RecoverPoint for Virtual Machines: Consistency Groups in loops Paused by system/Error/Init/Active with many intermittent splitter/volume connection errors
Summary: RP4VM with IP splitter in a large scale environment - Consistency Groups in loops Paused by system/Error/Init/Active with many intermittent splitter/volume connection errors, even though no network issues identified ...
Symptoms
RP4VM with IP splitter in a large scale environment - Consistency Groups in loops Paused by system/Error/Init/Active with many intermittent splitter/volume connection errors, even though no network issues identified
The following can be seen in splitter logs:
2018-04-18T12:49:07.856Z cpu20:6831323)esx_splitter: KL_INFO:865: #2 - PathRpaEsx_v_check_status_impl: Rpa Port 43151e692cf0 (state OK) lease expired (120 < 262615747 - 262615622)

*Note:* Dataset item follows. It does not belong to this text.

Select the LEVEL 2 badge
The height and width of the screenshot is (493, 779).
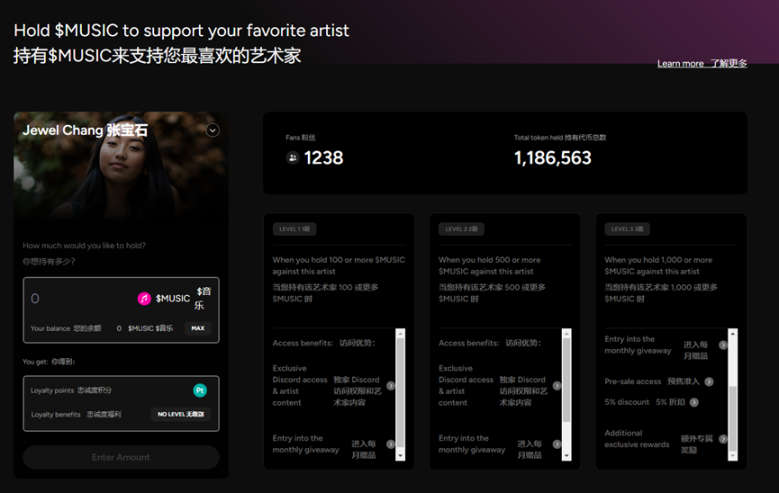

2018-04-18T12:49:07.856Z cpu20:6831323)esx_splitter: KL_INFO:865: #2 - PathRpaEsx_disconnect: starting to flush splits. path 10.xx.xx.xx:5042
Or similar to:
krnl:[21:05:19.493] 0/0 #1 - PathRpa_isKeepAliveOk: 0x430944449088 (10.xx.xxx.xx:5042) expired. 124 seconds since last keep-alive (120 allowed).
under NGS logs (extracted*/home/kos/ngs/result.log.gz) run the below grep:
zgrep Received result.log.gz | grep VSCSI | grep <ESX_IP>
e.g.
zgrep Received result.log.gz | grep VSCSI | grep '10.yy.yy.yyy'
The below print should be printed every ~20 seconds for every ESXi Splitter:
2018/05/16 11:17:40.388 - #2 - 16249/16238 - xTE: 2199311247: processSystemMessage: Received connect for channel: 31681873 module: MPIControlTransporter machine: VSCSI_SPLITTER&10.yy.yy.yyy UIDName: 4b0f9fb95da8xxxx version: 0 isExternal: srcInternalSiteName: localMPIVersion: 1 remoteMPIVersion: 1
2018/05/16 11:27:40.390 - #2 - 16249/16238 - xTE: 2284932560: processSystemMessage: Received connect for channel: 31684868 module: MPIControlTransporter machine: VSCSI_SPLITTER&10.yy.yy.yyy UIDName: 2836bd09480exxxx version: 0 isExternal: srcInternalSiteName: localMPIVersion: 1 remoteMPIVersion: 1
In this case 10 minutes (more than a minute) between 2 calls is a good indication that we're suffering from this issue.
Other symptoms in replication logs (extracted*/files/home/kos/replication/result.log) which are also symptoms of network/communication issues:
2018/04/30 09:18:13.630 - #1 - 4997/4967 - SplitCommIO::~SplitCommIO: IPDataCommIOInterface: not all responses where processed...
2018/04/18 10:16:50.383 - #0 - 7383/7323 - SocketIOProvider::openDevice: errno=35 socket is not connected for device ( m_lr=(0x0,0x108db1cd4dxxxxxx,e_IPDataComm) m_handle=31 m_openCount=34 m_status=e_NoConnection m_splitterId = 108db1cd4dxxxxxx m_localIPAddress = 10.xx.xx.xxx) : a_openParams.m_openMode = 2
2018/04/18 10:56:11.509 - #0 - 7373/7323 - SplitCommSocketIOInterface_AO_IMPL::processOneResponse_sys: errno=62 IPDataCommIOInterface: processOneResponse readStream failed
2018/04/18 10:56:11.513 - #0 - 7375/7323 - SplitCommSocketIOInterface_AO_IMPL::readStream: errno=62 IPDataCommIOInterface: readSocket failed ioStatus = general error a_bResetOnError = 0
Cause
Many sync calls (AmIAttach) from the NGS process to Control process leads to a bottleneck from the RPA to the Splitter which leads the Spitter to close the connection between the RPA to the Splitter due to inactivity for X (120) seconds
Resolution
Workaround:
No direct workaround exists
Resolution:
This issue is resolved in RecoverPoint for VMs 5.1.1.4 and later.
Upgrade to RecoverPoint for VMs 5.1.1.5 is recommended to resolve.